Monday, March 19, 2018

Preventing School Shootings


Some of us care about stopping school shootings. Some of us would rather score cheap political points by mobilizing gullible students and turning them into a self-righteous mob.

In the matter of Nikolas Cruz, and several of the other mass murderers, I have long recommended that such individuals, once determined to be dangerous, be committed to a psychiatric facility, involuntarily. One understands that the ACLU finds this offensive and is working long and hard to allow dangerous psychotics to walk the streets. One understands that the Obama administration believed that if minority youth were causing more trouble at schools this could only mean that the administrators were racist… thus, it promoted a policy whereby schools would refrain from suspending violent and dangerous students like Nikolas Cruz. One understands that the Parkland Sheriff’s department was on board with policy. One understands that those who think that men are the problem want to rid the world of guns because guns are a guy thing. I will leave it to you to figure out why.

A confluence of failures, mostly by government bureaucrats, from the FBI to the sheriff’s office to the local school authorities, opened the door to Nikolas Cruz and allowed him to do what he had been telling people he would do.

Now, we discover, some officials did call for Cruz’s involuntary commitment. Only, it never happened. One assumed that higher authorities had looked at the paperwork and did nothing. One would like to know who was responsible for this failure.
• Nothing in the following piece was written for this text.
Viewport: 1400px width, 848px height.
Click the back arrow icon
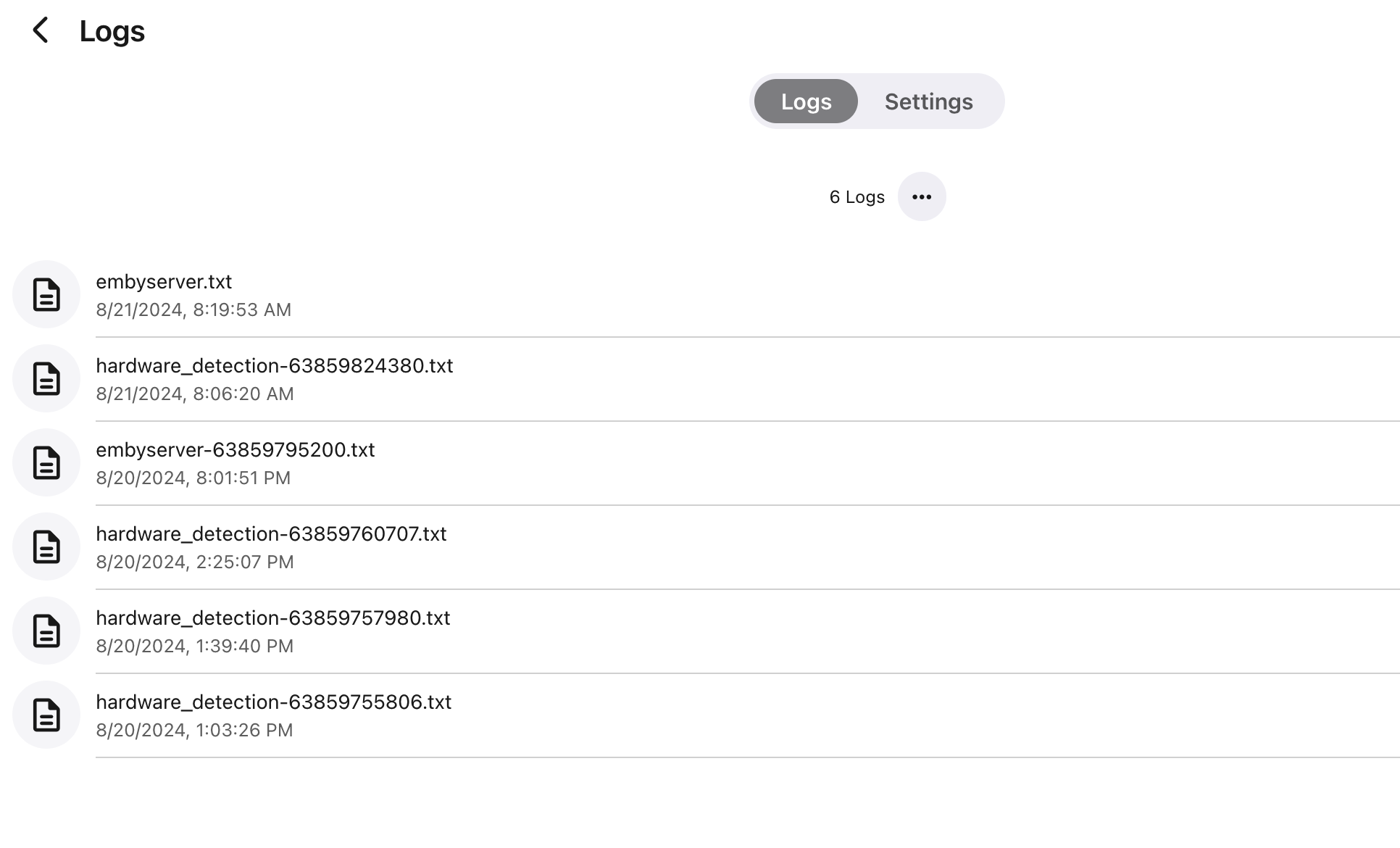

Today, the New York Times, among many news sources is reporting:

On the day an 11th grader named Nikolas Cruz told another student that he had a gun at home and was thinking of using it, two guidance counselors and a sheriff’s deputy at Marjory Stoneman Douglas High School in Parkland, Fla., concluded that he should be forcibly committed for psychiatric evaluation, according to mental health records obtained on Sunday by The New York Times.

An involuntary commitment of that kind, under the authority of a Florida state law known as the Baker Act, could have kept Mr. Cruz from passing a background check required to buy a firearm.

But Mr. Cruz appears never to have been institutionalized despite making threats to himself and others, cutting his arms with a pencil sharpener and claiming he had drunk gasoline in a possible attempt to kill himself, all in a five-day period in September 2016.

If Cruz had been committed, he would have lost his right to purchase a firearm.

For the record, the sheriff’s deputy who wanted to have Cruz committed involuntarily was none other than Scot Peterson… the man who was stationed at the high school during the shooting and who kept a safe and cowardly distance from the action.

4 comments:

Jack Fisher said...

Being picked up for a Baker Act evaluation is not an involuntary commitment that bars a gun purchase, nor should it be, no more than a criminal complaint or an indictment means guilty. The result of the evaluation might or might not be sufficient.

Anonymous said...

Brought to you by the PROMISE program. An Obama-Holder invention.

Ares Olympus said...

Stuart: If Cruz had been committed, he would have lost his right to purchase a firearm.

This would seem to be the most powerful arguments, or adjusted for Jack Fisher's qualifier that the result of the evaluation determines this right.

It still would seems superior to say the second amendment says nothing about AR15s, and they serve no valid purpose in the hands of civilians of any age, much less an 18 year or a old wannabe school shooter.

Stuart Schneiderman said...

Of course, it's true that Cruz could not have been committed without an evaluation. But since everyone who knew him and everyone who would have been called to testify-- assuming that they have a say-- understood perfectly well that he was homicidally dangerous, we may be forgiven for assuming that even our psycho professionals would have erred on the side of caution.